▶ What to produce: Your answer should hold every line of the records below that contains the string "icon".

Source data:
- - - - -

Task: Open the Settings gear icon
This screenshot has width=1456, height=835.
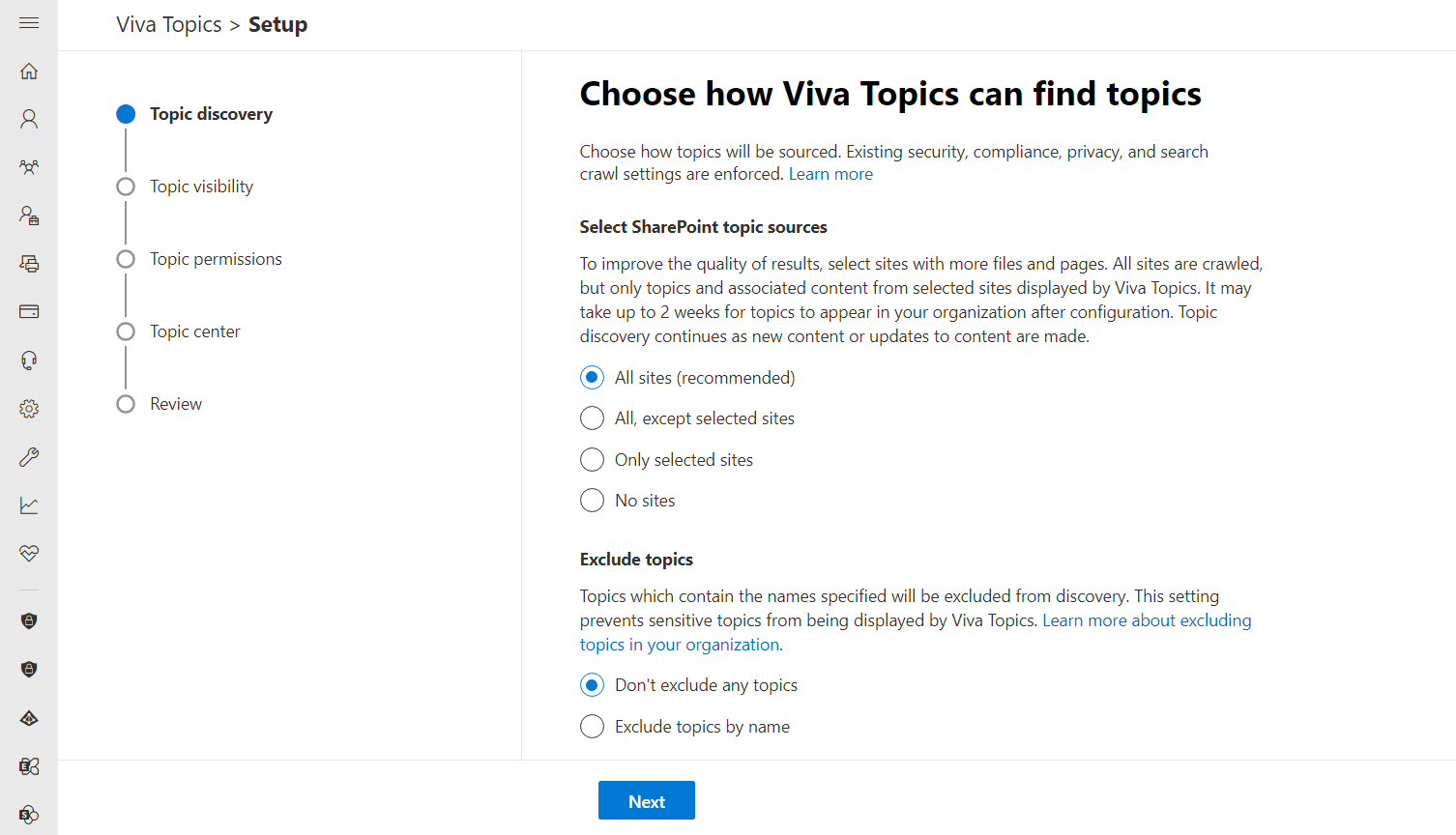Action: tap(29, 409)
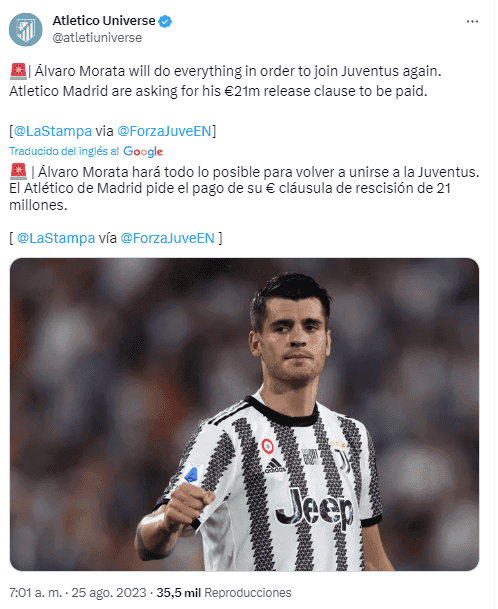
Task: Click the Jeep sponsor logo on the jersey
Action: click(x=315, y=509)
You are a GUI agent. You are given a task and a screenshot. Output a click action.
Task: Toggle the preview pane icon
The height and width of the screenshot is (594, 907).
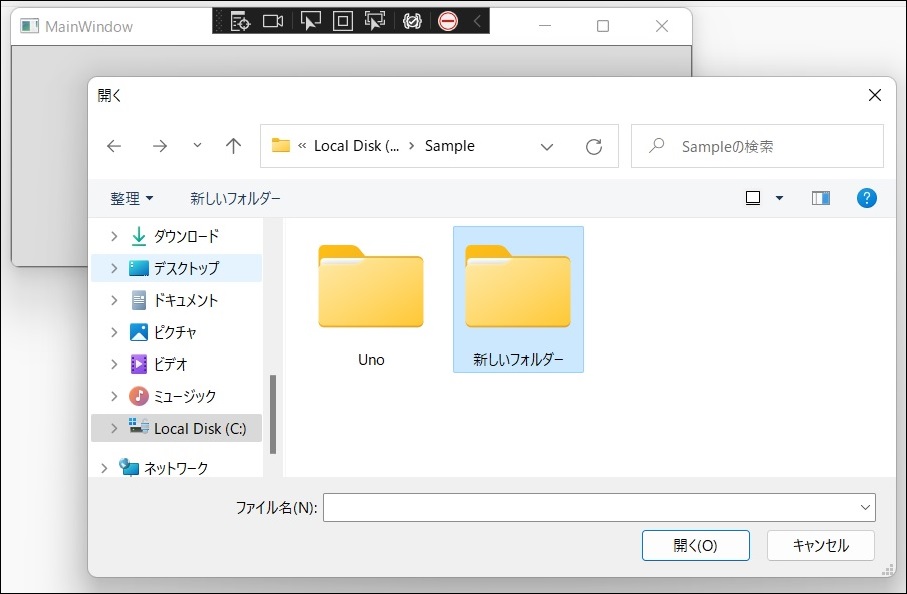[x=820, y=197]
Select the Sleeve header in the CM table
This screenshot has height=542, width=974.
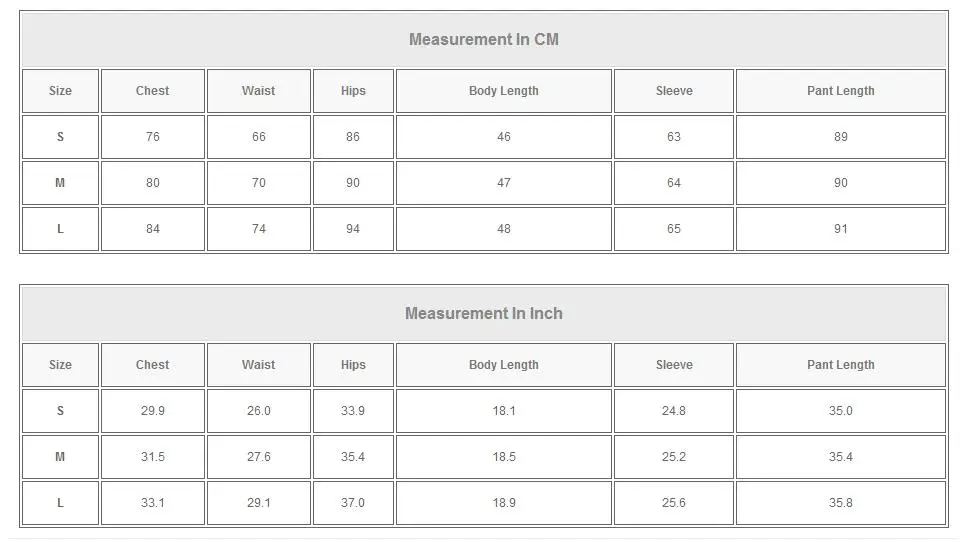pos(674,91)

- - - - -

▶ Written response:
Task: Open the Settings gear icon
Task: Toggle the preview pane icon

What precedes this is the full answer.